You can probably name a historical romance off the top of your head. Outlander is one of the most popular right now, but there are historical romances in essentially every library and bookstore in the world. Frequently, historical romances center around particular wars, battles, and actual historical figures. Sometimes one character travels through time to meet their love, but that isn’t at all mandatory. Pirate romances may be considered a secondary sub-genre of historical romance.
This is the genre of mannerly romance. Regency fiction tends to be more ‘family friendly’ and usually doesn’t feature as much physical love as high emotion and witty dialogue. That doesn’t mean your characters can’t have their moment between the sheets, of course, but always remember Regency romance has roots set in the banter and drama of Jane Austen’s masterpieces.

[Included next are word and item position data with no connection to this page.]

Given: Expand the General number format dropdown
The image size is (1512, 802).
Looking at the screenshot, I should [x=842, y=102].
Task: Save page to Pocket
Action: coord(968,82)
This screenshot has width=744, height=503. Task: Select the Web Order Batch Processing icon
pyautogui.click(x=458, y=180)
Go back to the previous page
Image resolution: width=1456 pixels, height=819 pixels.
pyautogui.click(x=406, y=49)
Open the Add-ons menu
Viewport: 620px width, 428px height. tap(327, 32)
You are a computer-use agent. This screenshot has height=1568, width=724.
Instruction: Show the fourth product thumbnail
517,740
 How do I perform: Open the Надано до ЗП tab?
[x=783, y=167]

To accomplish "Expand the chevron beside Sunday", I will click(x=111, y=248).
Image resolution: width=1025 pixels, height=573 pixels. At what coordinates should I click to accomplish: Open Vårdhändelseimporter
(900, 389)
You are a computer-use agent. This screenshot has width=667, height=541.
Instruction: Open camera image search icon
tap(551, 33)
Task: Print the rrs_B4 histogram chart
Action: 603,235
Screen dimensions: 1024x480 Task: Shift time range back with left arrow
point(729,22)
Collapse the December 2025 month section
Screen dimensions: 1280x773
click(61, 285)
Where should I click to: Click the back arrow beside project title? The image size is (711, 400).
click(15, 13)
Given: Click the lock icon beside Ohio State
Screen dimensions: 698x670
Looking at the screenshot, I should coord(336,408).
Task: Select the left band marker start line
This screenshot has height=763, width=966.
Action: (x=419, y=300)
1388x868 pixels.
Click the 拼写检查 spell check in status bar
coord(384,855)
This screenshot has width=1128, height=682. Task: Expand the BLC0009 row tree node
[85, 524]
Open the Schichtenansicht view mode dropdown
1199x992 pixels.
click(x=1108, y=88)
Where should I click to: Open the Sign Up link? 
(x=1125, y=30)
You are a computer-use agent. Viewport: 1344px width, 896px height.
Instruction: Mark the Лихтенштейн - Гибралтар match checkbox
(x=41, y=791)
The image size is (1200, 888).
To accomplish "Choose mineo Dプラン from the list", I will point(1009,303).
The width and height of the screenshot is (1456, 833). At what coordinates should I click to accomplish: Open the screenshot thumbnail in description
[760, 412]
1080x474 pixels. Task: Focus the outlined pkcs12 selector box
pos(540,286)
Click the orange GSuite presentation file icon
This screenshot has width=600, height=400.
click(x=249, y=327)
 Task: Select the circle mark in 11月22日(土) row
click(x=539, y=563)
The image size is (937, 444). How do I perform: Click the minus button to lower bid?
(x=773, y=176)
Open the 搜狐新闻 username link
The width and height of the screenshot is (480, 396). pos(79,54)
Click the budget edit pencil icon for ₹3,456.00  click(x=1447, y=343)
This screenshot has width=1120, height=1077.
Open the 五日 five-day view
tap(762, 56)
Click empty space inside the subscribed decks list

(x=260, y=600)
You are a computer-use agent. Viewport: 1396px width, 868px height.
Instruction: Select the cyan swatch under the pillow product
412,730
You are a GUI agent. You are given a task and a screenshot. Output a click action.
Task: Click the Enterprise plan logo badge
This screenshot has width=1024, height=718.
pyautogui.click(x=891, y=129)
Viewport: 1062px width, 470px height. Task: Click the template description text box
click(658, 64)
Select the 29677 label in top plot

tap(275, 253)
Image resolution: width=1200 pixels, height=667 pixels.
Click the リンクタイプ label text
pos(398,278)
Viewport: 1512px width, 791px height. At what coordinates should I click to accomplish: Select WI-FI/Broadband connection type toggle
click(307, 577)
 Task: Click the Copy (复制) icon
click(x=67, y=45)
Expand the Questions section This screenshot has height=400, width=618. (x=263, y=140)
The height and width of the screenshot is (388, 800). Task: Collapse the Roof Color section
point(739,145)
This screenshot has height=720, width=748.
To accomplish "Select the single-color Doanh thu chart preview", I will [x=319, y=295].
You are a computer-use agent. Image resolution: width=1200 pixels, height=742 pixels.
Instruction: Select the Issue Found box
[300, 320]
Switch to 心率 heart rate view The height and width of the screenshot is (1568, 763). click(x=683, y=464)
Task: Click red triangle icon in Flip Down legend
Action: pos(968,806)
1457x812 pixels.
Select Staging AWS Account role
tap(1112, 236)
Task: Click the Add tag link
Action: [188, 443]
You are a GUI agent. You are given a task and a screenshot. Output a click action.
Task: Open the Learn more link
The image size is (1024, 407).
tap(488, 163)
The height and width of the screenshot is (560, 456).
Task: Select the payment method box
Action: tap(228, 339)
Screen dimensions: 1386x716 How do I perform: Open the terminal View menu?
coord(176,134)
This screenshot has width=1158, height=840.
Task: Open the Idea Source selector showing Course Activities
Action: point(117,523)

Does your romance happen in the present day? Then you have a contemporary romance on your hands. Typically, these stories feature more every-day dramas, like work, vacation, walking your dog in the park, and meet-cutes in cafes. It’s easy for modern readers to slip into these characters’ skins.
This is a very specific sub-genre that has a very specific readership. That said, it can be very lucrative, and some authors enjoy blending faith and romantic fantasy. Christian romantic fiction is one of the largest markets for this sub-genre. Stories should follow conservative Christian principles, like waiting for marriage, and themes typically tie back to theological lessons.
This rebel child of the romance genre doesn’t waste much time before getting down and dirty. Sex plays a key role from beginning to end, and readers expect lots of highly explicit scenes. Although there is still a plot populated by characters, erotic fiction tends to emphasize the physical over the emotional. Rather than building to the dizzy heights of amorous abstinence featured in Regency romance, erotic fiction inserts tab A into slot B as often as the writer can manage.
If your romance features secondary plot points that would fit well in the suspense genre (kidnapping, a murder, survival on a desert island, etc.) then it goes here. Readers are looking for a thrill with their love. It’s important to keep the romance front and center, though. Once the love between characters becomes secondary to the thrills and chills, you’ve slipped over the line and left romance country.
Like romantic suspense, this sub-genre sits between romance and a different section of the bookstore. Romantic humor explores the funny side of love, often blending the ridiculous with the sweet and charming. It’s a fun twist that often attracts a greater range of readers.
Do ghosts, vampires, werewolves, and assorted boogie-folk fall in love with your protagonist? Well then, you have a paranormal romance on your hands! Shape-shifters, aliens, and all things that go bump in the night pull your work into this genre, even when your story fits other sub-genres on this list. That isn’t necessarily a bad thing, though, as you get to explore different niches while still attracting a significant demographic of romance readers.
As a final note, always remember not only your audience’s interests, but also their age range. Erotic fiction doesn’t really belong on YA shelves, and New Adult isn’t the same as Adult. They will look for different things and appreciate heroes/heroines of different ages and persuasions. Think of movie ratings as your write. You wouldn’t want to write an X-rated erotic novel for a teenager, but a PG Regency work may appeal to several age groups.